3.5. Phosphomimetic S47E Cytc Protects against Cell Death upon OGD/R and H2O2 Treatment
We assessed the impact of OGD/R on cell death using annexin V/propidium iodide (PI) staining, followed by flow cytometry analysis. Phosphatidylserine (PS) is a membrane lipid that is normally present in the inner leaflet of the plasma membrane. However, during apoptosis, PS flips to the outer leaflet of the plasma membrane. Annexin V, a calcium-dependent protein that binds to PS when fluorescently labeled, can be used to detect PS that is exposed on the outside of apoptotic cells. Apoptotic cells can be distinguished from necrotic cells by co-staining with PI [27]. PI is not cell-permeable and stains for nuclear DNA. Therefore, PI only stains necrotic cells, in which the cell membrane is damaged [28]. As a result, annexin V-positive cells represent early apoptotic cells, PI-positive cells represent necrotic cells, and annexin V- and PI-positive cells represent late apoptotic cells.

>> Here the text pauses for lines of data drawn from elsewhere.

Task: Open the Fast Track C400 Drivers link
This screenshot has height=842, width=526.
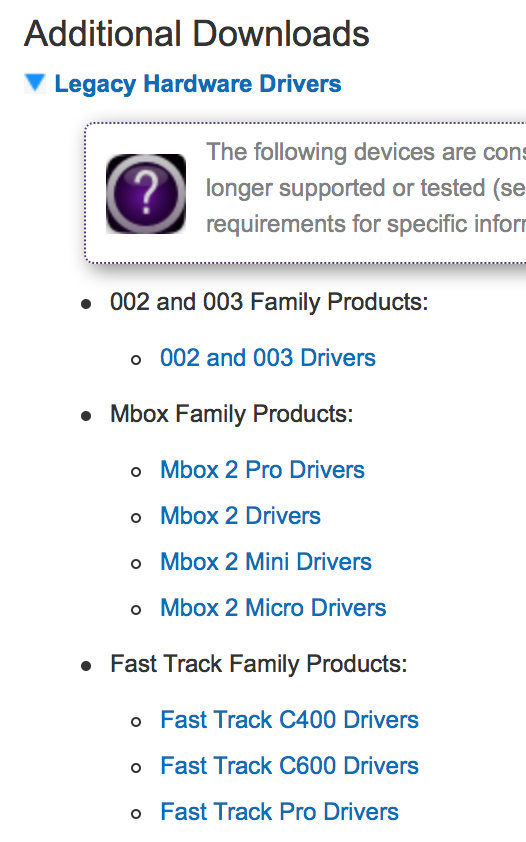Action: [289, 720]
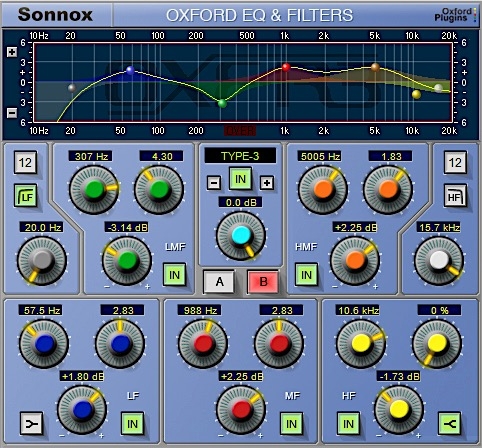The width and height of the screenshot is (482, 448).
Task: Zoom in graph with the plus icon
Action: [12, 52]
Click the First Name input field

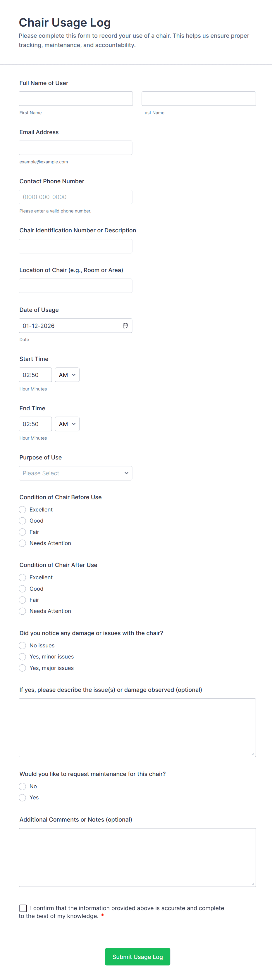point(76,99)
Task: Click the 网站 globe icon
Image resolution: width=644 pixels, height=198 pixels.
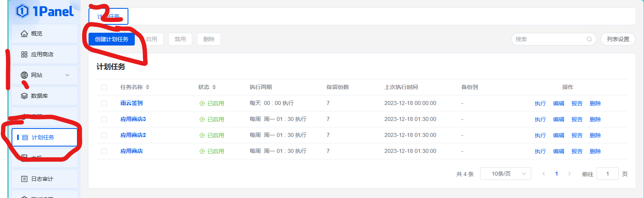Action: 24,75
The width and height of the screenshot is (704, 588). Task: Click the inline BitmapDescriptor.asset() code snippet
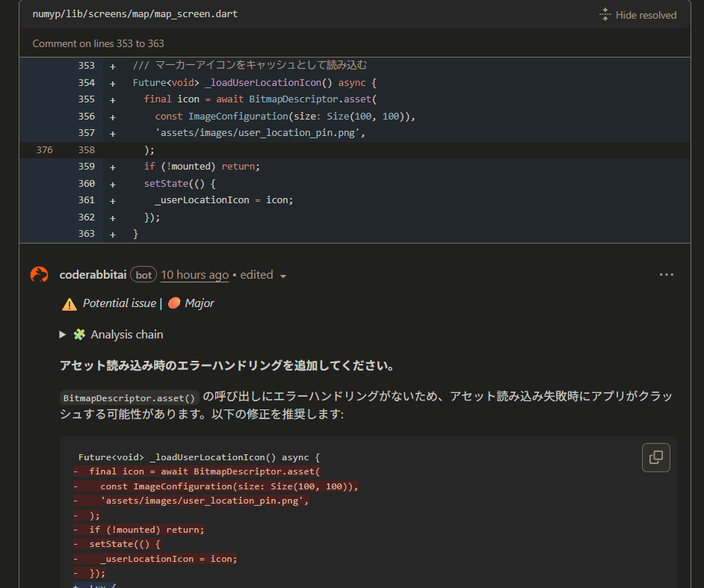[129, 398]
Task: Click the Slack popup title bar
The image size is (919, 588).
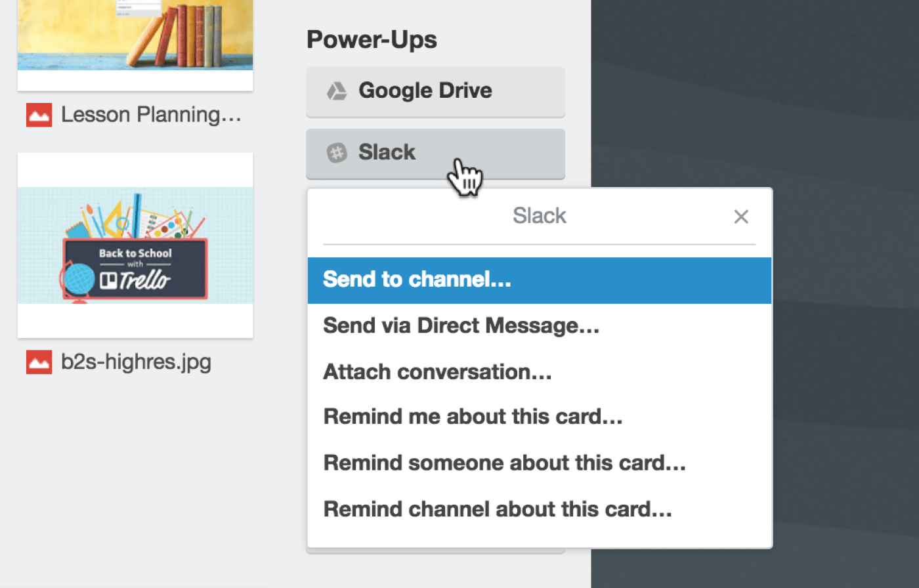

Annexin V/PI staining of our cell lines following 12 h of OGD and 1 h of reperfusion showed that cells expressing S47E phosphomimetic Cytc resulted in significantly lower cell death (18%) compared to the WT and S47A cell lines that resulted in 32.3% and 30% cell death, respectively (Figure 4A,B). We further assessed cell death in these cell lines upon H2O2 treatment, which causes cell death by inducing oxidative stress [29]. Annexin V/PI staining after treatment with 400 µM H2O2 for 16 h showed high levels of cell death in the WT control cells (25.2%), whereas cells expressing S47E Cytc and S47A Cytc were better protected with only 11.2% and 13% cell death, respectively (Figure 5A,B). The protection of the S47A cell line against cell death upon H2O2 treatment, in comparison to OGD/R exposure, might be attributed to higher capacity of H2O2 scavenging ability shown by S47A recombinant Cytc (Figure S3B).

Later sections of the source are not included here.